Gospel recording artist David Phelps is bringing his “Classic in Concert” tour to Yukon on March 9.
by Carla Hinton Published: March 1, 2014
/articleid/3938511/1/pictures/2361318">Photo - David Phelps Photo provided <strong>Carla</strong>
David Phelps Photo provided Carla

Q: I heard that it took you over a year to select the songs for the album. What went into the selection process?

A: We had hundreds of songs that we were choosing from, and it's always painful to make those cuts. As you can imagine, you can just name off titles right now that we probably had on the list. We had enough for another project. It was definitely a group decision. On our own we would create lists and come together and compare notes and start trimming the ones that weren't going to make it.

Q: Is there any one particular song that people insist you sing at your concerts or is there a song that they seem to be more passionate about?

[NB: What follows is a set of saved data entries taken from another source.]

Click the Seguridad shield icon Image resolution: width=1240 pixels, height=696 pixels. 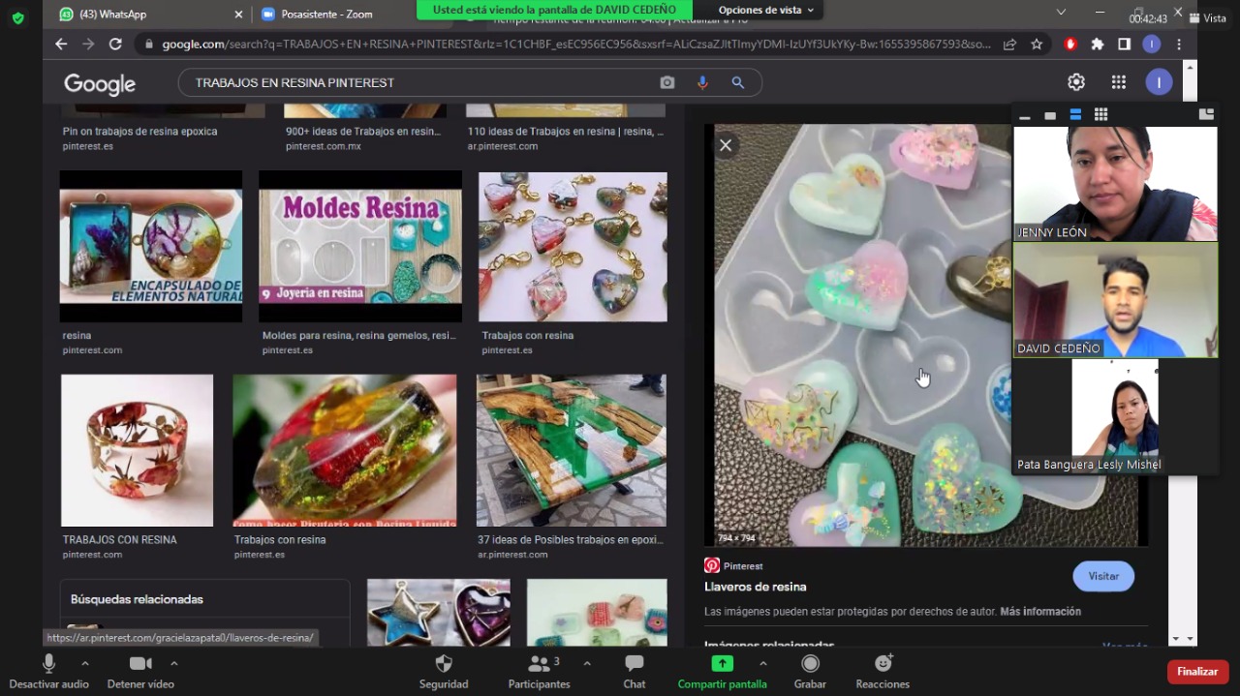(x=444, y=664)
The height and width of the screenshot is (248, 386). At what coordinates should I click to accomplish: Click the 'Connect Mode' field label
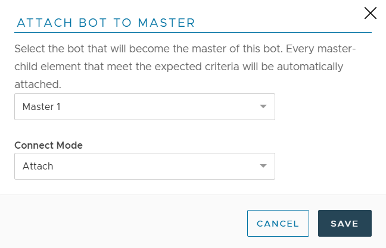(48, 145)
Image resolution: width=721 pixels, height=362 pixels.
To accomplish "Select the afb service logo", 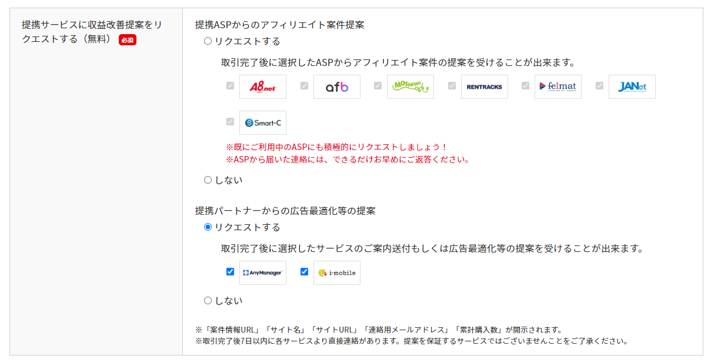I will coord(336,87).
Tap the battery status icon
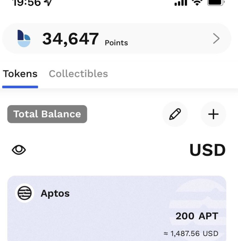 coord(216,2)
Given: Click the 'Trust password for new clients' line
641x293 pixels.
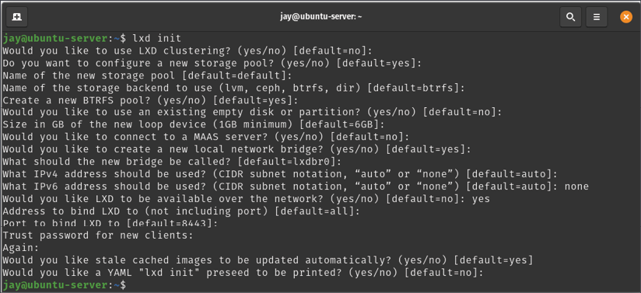Looking at the screenshot, I should (97, 235).
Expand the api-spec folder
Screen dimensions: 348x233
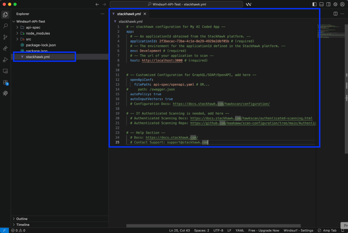point(33,27)
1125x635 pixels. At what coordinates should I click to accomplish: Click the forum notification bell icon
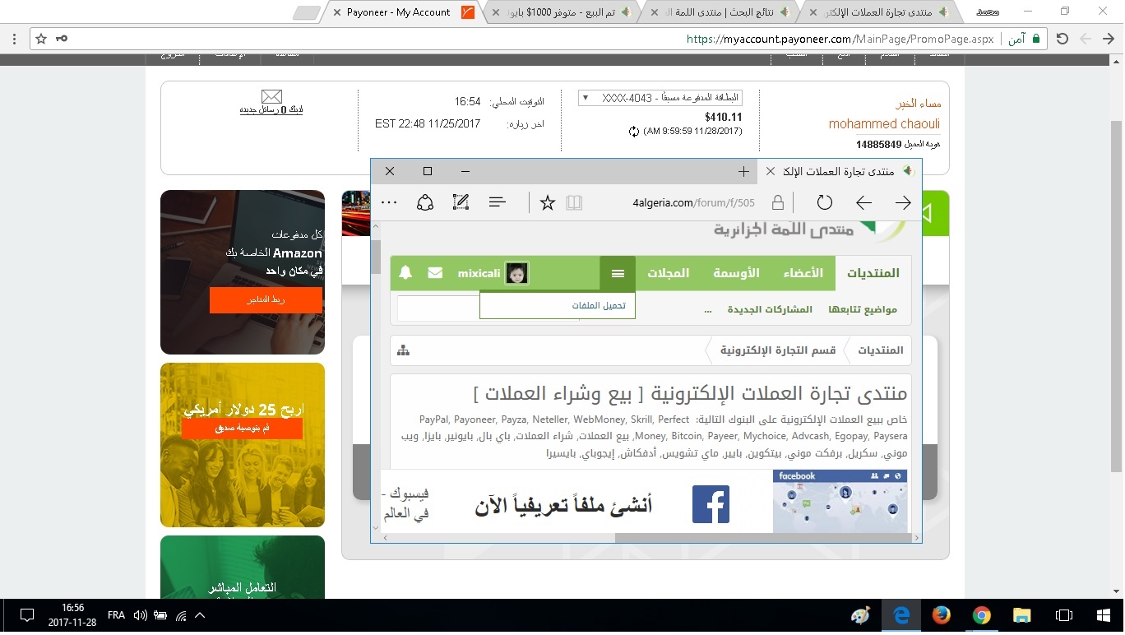405,273
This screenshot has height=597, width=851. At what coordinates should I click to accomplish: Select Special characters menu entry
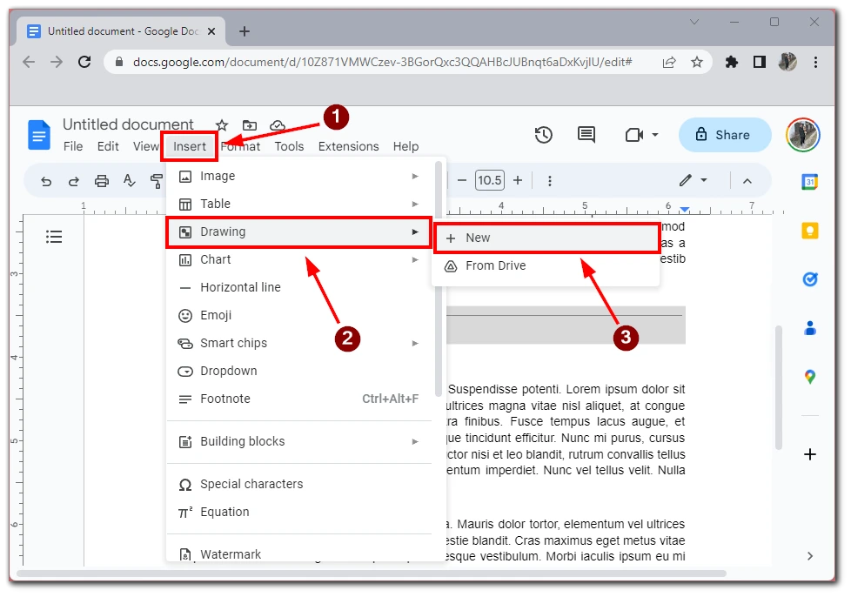tap(251, 484)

A: Well, “In the Beginning” was one of my first songs that touched a nerve, so that's one that people want to hear a lot. “Virtuoso” is kind of an up-tempo praise song that people like a lot. “Nessum Dorma” has also become that way for me. People really want to hear that.

Q: When will you get back into the studio to record another album?

A: I've been writing for a record and collecting songs, so probably later this year we will get into the studio and start making that happen.

Q: What's it like being part of the Gaither Vocal Band?

A: It's a dream come true. As a kid, I dreamed of working with Bill and Gloria (Gaither), and to get to do that has just been pretty amazing. I always tell people that I'm a bigger fan of Bill than I was before I met him. The Gaither Band is interesting like that. It's really a collection of artists, as opposed to just a tenor, a base and a baritone. Everybody has to be able to kind of hold their own by themselves and then come together as a group.

Q: When did you find out that you had such wide vocal range?

A: I grew up singing with my family. That's really were I got my chops, you know. My mom has a great classical soprano voice. As I started singing more and more by myself, I started turning people's heads a little bit. Then I would be asked to sing somewhere. As a high schooler, that's when my voice really started to become something unusual. I was a junior in high school when I had a high C, which is young for a tenor to be able to do that. I was not singing it properly, so my mom said we're going to get you into some voice lessons. I would drive to a university in Texas for voice lessons to make sure I was doing things as well as I could. I feel like I'm still learning. I'm a student of it all, and that makes it fun for me.

by Carla Hinton
Religion Editor
Carla Hinton, an Oklahoma City native, joined The Oklahoman in 1986 as a National Society of Newspaper Editors minority intern. She began reporting full-time for The Oklahoman two years later and has served as a beat writer covering a wide...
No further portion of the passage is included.